# Largest project to date. Kitchen



## mahomo59 (8 Aug 2015)

My first FULL kitchen build and install. I have previously installed lots of kitchens, yet this is the first one I've designed and built. 
Carcasses are have been made from Birch ply with Morrells 20% lacquer. Full sheets of 8x4 cut with festool plunge, seneca parrallel guides and mft table. 
Face frames are Popular 36mm across the face and 27mm deep, screwed together and pocket holed onto the cabinets, all flush on the inside apart from the to as this under hangs. 
Doors are 70mm x 27mm with a 9mm panel and 10mm domino. Solid drawn 63mm butt hinges morticed into door only. 5mm diameter magnets sunk into frame and door to aid the door staying closed, works really well. Oak drawer boxes with blum under mount runners. Cornice made in two pieces with a bull nose bit, then glued and screwed. Two coats of Morrells WB primer and one hand coat followed by two spray coats, 20% sheen colour matched lacquer to Farrow & Ball Cornforth White. All plinths, end panels etc are also Birchply. Appliances are Bosch and Worktops arranged by customer. About 4-5 weeks build and three days to install. 
Wish they'd get a new fridge freezer. Couple of odd things left to do, but they are away on holiday for a fortnight now and wanted the house locked up. Biggest learning curve...not being organised enough!


----------



## Woodmonkey (8 Aug 2015)

Looks superb, well done!


----------



## blackrodd (8 Aug 2015)

Very, very nice job, and well finished too! They ought to be very Delighted, (And change that f/freezer)!
Would you say the birch ply is just as stable as MDF?
Regards Rodders


----------



## mahomo59 (8 Aug 2015)

Yes very stable and stronger. Only went with birch as I fit for a kitchen company and that's what they use... Just copied really. It is nice to work with and I think it looks lovely when lacquered. Only been able to offer this size of project just recently as I now rent a unit. And what fun I'm having too! Need a spray booth el rapido.


----------



## Phil Pascoe (8 Aug 2015)

Great respect for the work - but how could anyone actually like that kitchen?


----------



## DiscoStu (9 Aug 2015)

I like the kitchen and the work. Love the draws.


----------



## Mcluma (9 Aug 2015)

Good work


----------



## AndyT (9 Aug 2015)

I like that a lot. Especially the straight lines, even gaps, use of butt hinges, and proportions to suit the room.


----------



## No skills (9 Aug 2015)

Good work, and nice to see somebody expanding their work.

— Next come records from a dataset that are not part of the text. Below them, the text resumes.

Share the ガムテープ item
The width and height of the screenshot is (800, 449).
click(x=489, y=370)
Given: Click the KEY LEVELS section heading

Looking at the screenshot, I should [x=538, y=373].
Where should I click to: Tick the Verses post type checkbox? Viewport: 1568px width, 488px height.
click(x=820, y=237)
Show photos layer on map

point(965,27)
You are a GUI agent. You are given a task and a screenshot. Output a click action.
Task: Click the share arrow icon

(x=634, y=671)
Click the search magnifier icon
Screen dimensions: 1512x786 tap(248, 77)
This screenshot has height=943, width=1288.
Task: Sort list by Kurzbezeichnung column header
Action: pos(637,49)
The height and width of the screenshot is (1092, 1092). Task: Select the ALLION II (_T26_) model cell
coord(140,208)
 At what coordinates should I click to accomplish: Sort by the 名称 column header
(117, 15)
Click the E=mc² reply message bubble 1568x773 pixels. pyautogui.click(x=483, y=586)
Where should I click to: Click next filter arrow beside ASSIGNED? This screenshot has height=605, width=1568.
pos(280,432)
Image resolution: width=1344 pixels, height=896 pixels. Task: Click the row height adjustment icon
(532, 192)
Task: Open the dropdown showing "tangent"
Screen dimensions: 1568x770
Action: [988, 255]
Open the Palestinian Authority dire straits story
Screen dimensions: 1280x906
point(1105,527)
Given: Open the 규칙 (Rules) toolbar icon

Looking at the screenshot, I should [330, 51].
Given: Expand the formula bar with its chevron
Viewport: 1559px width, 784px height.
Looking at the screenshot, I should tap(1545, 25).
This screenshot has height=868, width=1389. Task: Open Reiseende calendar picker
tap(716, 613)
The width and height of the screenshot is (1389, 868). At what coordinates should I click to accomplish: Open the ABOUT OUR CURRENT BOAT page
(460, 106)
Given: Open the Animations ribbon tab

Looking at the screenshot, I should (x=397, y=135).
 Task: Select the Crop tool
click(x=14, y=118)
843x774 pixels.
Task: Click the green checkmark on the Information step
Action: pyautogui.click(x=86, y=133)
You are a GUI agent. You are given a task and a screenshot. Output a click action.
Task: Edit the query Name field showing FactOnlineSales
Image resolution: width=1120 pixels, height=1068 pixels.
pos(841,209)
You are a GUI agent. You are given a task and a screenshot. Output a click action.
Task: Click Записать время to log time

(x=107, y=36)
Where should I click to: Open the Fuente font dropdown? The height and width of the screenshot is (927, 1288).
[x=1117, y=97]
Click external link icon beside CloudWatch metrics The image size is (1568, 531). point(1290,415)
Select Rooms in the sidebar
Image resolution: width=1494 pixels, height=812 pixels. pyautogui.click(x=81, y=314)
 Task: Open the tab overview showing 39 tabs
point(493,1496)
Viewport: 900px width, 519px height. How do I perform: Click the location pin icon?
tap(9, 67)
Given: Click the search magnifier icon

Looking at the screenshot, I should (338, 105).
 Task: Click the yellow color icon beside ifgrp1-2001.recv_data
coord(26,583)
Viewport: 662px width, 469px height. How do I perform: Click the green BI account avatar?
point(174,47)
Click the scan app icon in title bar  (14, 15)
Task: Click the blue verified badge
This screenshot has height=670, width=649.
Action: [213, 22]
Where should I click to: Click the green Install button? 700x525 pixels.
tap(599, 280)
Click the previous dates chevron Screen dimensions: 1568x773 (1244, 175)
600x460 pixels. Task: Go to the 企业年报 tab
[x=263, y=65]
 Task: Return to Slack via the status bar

I hope you have suggested you build a large table or island for the middle


----------



## mrdfowens (10 Aug 2015)

Where did you get the Birch ply?


----------



## Mike.S (10 Aug 2015)

Looks terrific - manufacture and spray finish. =D> 

Just out of curiosity, why make the doors 27mm thick (versus, say 18mm)? A design choice or strength or...?


----------



## mahomo59 (10 Aug 2015)

Cheers guys, really enjoyed it. 

Birchply Avonplywood BB Grade £66 inc vat 

27mm better for butt hinge, and the 9mm panel is centred.


----------



## doctor Bob (10 Aug 2015)

Looks good, my only input would be to say if you did the bifold frame unit as only sides and a top then anything on the work surface can just be pushed into them rather than lifted and you still see the granite when open. We suggest clients put kettles, toasters in these so things can be quickly tidied up.


----------



## Adam9453 (10 Aug 2015)

doctor Bob":2aughms4 said:


> Looks good, my only input would be to say if you did the bifold frame unit as only sides and a top then anything on the work surface can just be pushed into them rather than lifted and you still see the granite when open. We suggest clients put kettles, toasters in these so things can be quickly tidied up.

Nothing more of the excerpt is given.